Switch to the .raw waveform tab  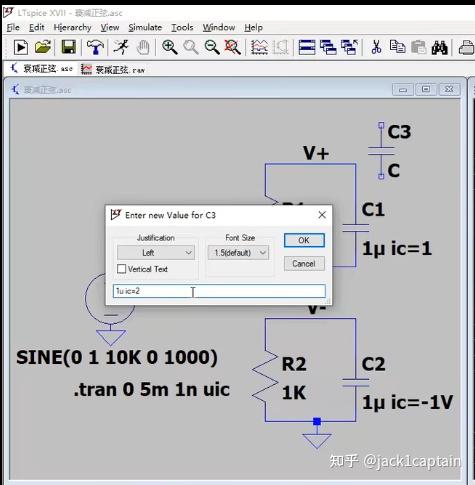point(113,69)
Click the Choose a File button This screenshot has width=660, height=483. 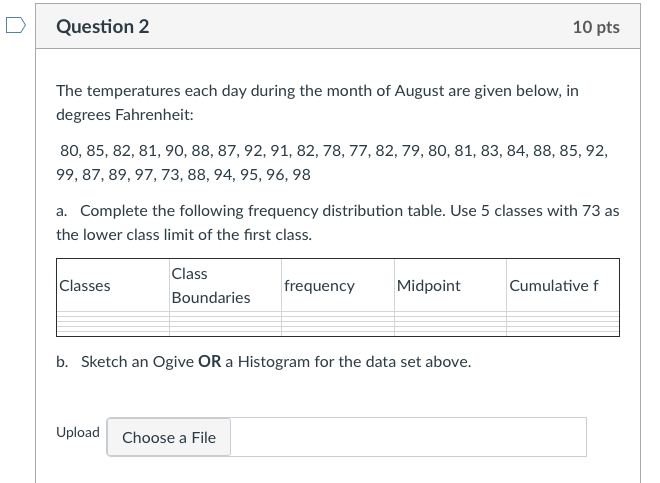click(169, 437)
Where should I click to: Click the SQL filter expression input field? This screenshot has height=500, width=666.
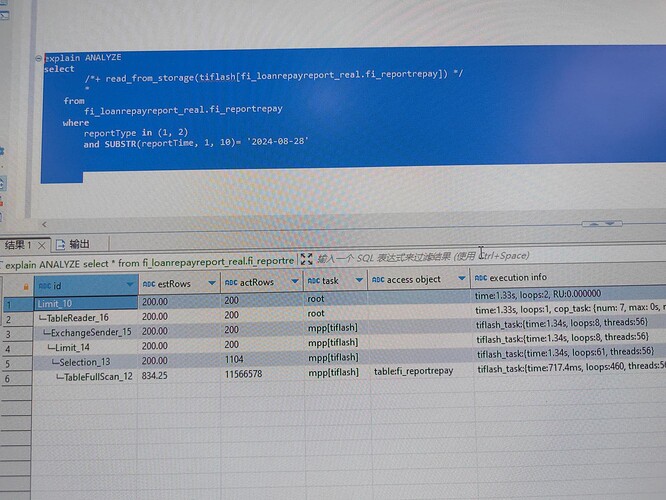pyautogui.click(x=420, y=256)

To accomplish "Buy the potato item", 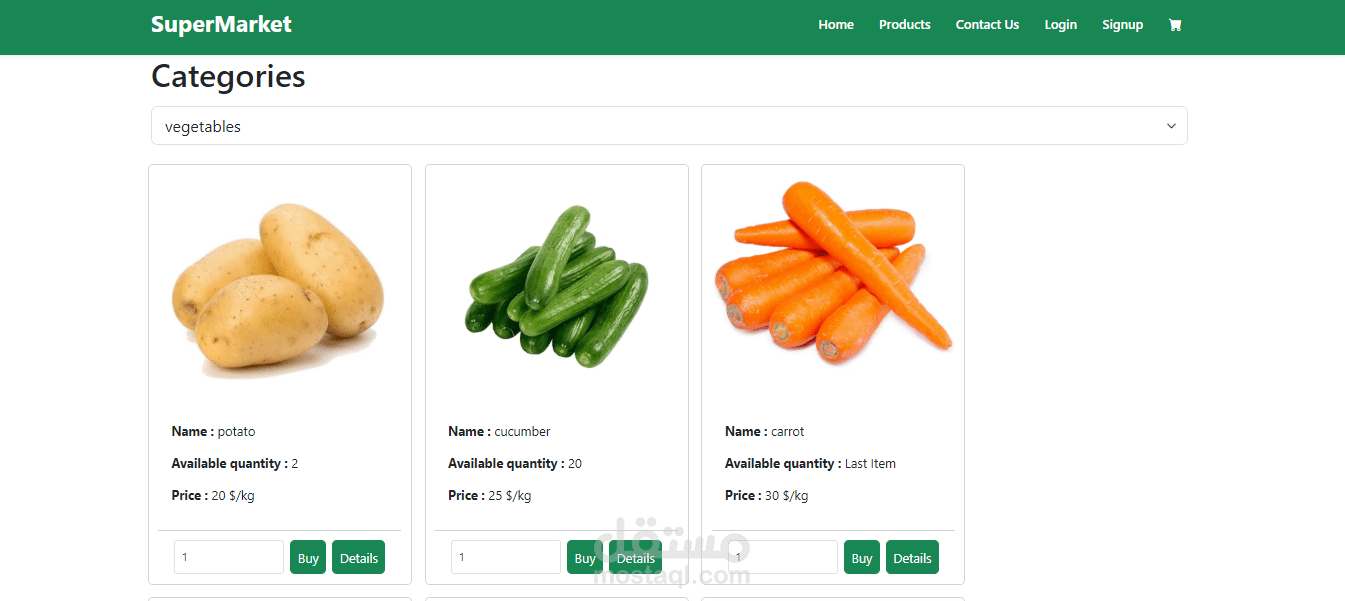I will (x=308, y=558).
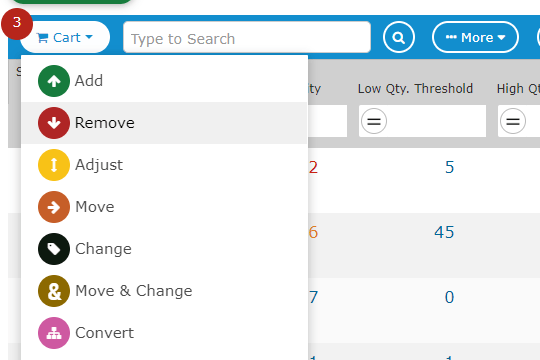The image size is (540, 360).
Task: Click the black Change tag icon
Action: [x=54, y=249]
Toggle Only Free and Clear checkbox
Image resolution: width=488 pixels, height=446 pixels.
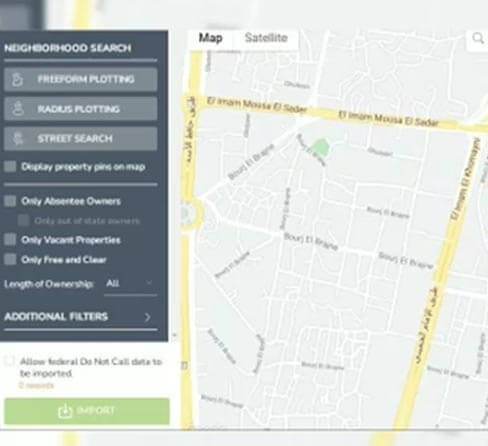click(x=10, y=259)
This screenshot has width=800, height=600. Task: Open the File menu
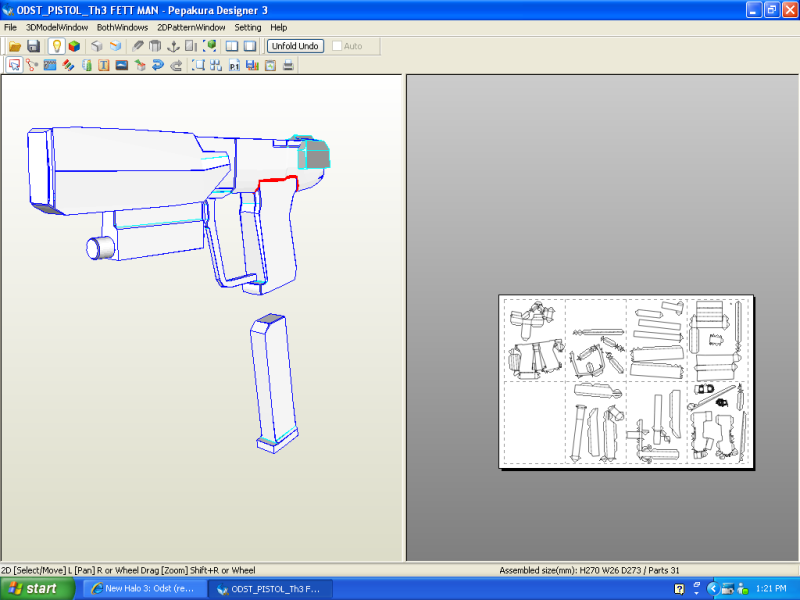pyautogui.click(x=10, y=27)
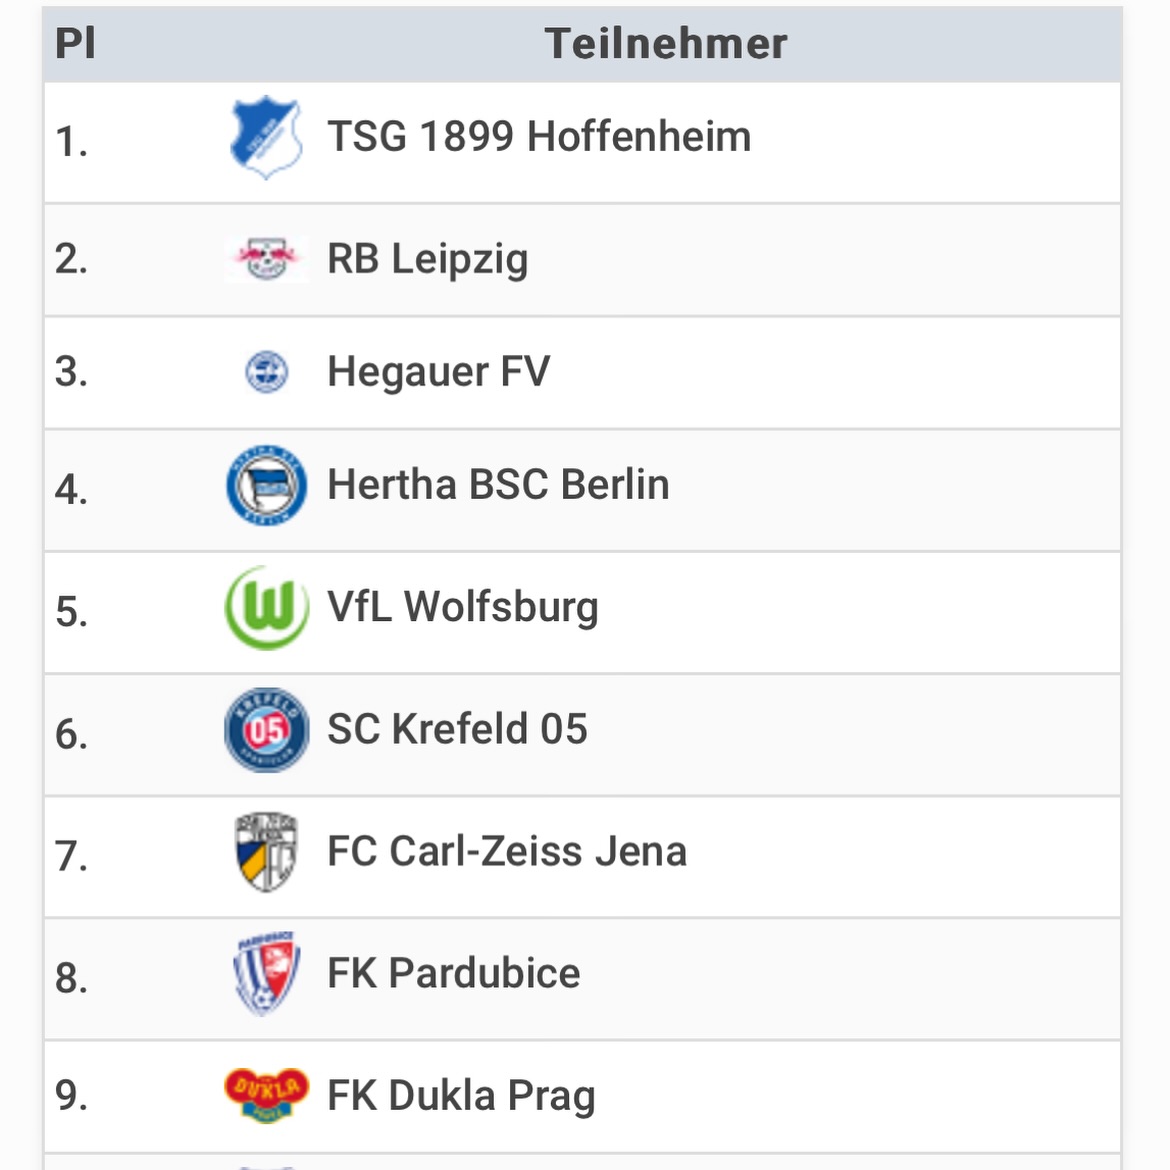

════════════════════

→ **Exercise aim**:
Pictures are to be left out when the lines from the one containing "This screenshot has width=800, height=600." through the end of the records above are repeated exactly; no other line is wanted.

→ **Result of the exercise**:
This screenshot has width=800, height=600. Task: Open the File menu
pyautogui.click(x=10, y=27)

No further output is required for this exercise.